Under a high base, the value of new businesses continued to grow well. In the first half of 2024, a new business value of 22.32 billion yuan was achieved. The year-on-year growth rate was 11.0% under a comparable scale. Among them, the single Q2NBV growth rate was basically the same. Considering last year's high base, it performed well. Looking at the breakdown, the improvement in the value ratio of the new business is the main source of value growth in the current period: the new policy premium fell 19.0% year on year to 92.218 billion yuan; the new business value ratio (first-year premium) increased by 6.5 pct to 24.2% (comparable caliber). The reduction in predetermined interest rates and the implementation of integrated reporting and banking insurance channels may be the main reasons. Looking ahead, the value ratio is expected to continue to improve, considering that the industry will lower the scheduled interest rate again.

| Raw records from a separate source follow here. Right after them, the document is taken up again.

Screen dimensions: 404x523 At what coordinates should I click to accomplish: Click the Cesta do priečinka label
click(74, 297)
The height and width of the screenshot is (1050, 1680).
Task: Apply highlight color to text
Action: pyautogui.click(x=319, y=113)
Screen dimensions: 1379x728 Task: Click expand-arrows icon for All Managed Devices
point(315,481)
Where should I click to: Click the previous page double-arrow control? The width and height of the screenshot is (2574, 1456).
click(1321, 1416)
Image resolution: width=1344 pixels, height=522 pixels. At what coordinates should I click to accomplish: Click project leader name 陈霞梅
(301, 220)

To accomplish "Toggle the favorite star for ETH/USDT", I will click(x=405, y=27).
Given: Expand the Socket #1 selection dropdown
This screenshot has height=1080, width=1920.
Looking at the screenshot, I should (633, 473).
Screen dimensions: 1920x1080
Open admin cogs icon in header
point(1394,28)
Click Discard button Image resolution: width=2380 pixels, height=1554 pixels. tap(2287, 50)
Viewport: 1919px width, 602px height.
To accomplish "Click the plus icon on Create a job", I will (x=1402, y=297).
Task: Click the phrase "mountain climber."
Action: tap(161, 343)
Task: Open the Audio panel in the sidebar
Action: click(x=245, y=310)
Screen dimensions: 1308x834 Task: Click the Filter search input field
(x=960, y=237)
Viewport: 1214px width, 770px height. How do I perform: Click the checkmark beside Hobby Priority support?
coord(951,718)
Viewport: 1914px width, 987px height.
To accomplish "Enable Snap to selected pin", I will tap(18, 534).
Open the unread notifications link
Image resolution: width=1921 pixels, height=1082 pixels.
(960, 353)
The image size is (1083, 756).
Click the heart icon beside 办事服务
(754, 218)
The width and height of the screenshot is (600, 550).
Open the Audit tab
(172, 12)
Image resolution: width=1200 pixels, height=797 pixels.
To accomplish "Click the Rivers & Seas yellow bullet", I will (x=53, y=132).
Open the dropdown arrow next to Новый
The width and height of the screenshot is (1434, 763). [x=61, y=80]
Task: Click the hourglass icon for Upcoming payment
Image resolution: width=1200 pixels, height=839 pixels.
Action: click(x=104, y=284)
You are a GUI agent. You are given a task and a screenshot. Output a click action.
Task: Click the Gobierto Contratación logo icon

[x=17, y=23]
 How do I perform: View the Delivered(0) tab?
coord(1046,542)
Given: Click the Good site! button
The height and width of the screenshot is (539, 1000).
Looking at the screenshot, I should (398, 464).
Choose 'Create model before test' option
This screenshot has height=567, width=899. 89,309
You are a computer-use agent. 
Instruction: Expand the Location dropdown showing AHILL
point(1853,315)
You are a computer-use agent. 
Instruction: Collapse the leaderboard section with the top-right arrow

The number of individual insurance agents has steadily rebounded. The number of individual insurance channel agents in the first half of the year fell 2% from the beginning of the year to 0.34 million, and the scale rebounded from 0.333 million in the first quarter. At the same time, the team's production capacity continued to increase. The value of new business per capita increased sharply by 36.0% year on year, and revenue increased by 9.9% year on year. The share of “Excellent +” agents representing high-quality production capacity in the new workforce increased by 10.2 pct over the same period last year. The company continues to promote high-quality team building and increase revenue and production capacity. It is expected that the number of agents will remain stable, and continue to pay attention to agents' revenue and production capacity. In addition, the community grid business model covers 90 cities, an increase of 39 cities over the end of 2023, and is expected to continue to contribute premiums and value in the future.
Financial insurance underwriting profits improved year over year. In the first half of the year, the company achieved industrial insurance premiums of 160.397 billion yuan, an increase of 4.1% over the previous year. Among them, car insurance premiums grew by 3.4%, non-car premiums decreased year on year, and accident and health insurance increased by 30.5% year on year. The comprehensive cost ratio of financial insurance decreased by 0.2 pct year on year to 97.8%. Among them, car insurance COR increased by 1.0 pct year on year, mainly affected by natural disasters such as blizzards and freezing rain. The company suspended the financial guarantee insurance business in the fourth quarter of 2023. The uninsured liability balance continued to decline in the first half of 2024, and future performance is expected to improve.
Focus on the main asset side in the short term and be optimistic about ecological advantages in the long term. The main contradictions in the industry are still asset-side factors, so we need to pay attention to long-term interest rates, equity markets, and real estate industry conditions. In a situation of marginal improvement, there is broad room for improvement.
In the medium to long term, the company continues to push forward channel reforms, emphasizes supply-side innovation, and is also deeply involved in healthcare and comprehensive finance businesses. It is expected that ecosystem advantages will help the company build future product and pricing barriers. Currently, the company's 24-year PEV valuation is 0.53 times, in the bottom range, maintaining a “buy” rating.
Risk warning
1. Major adjustments to industry policies;
2. The equity market fluctuated greatly, and interest rates declined sharply.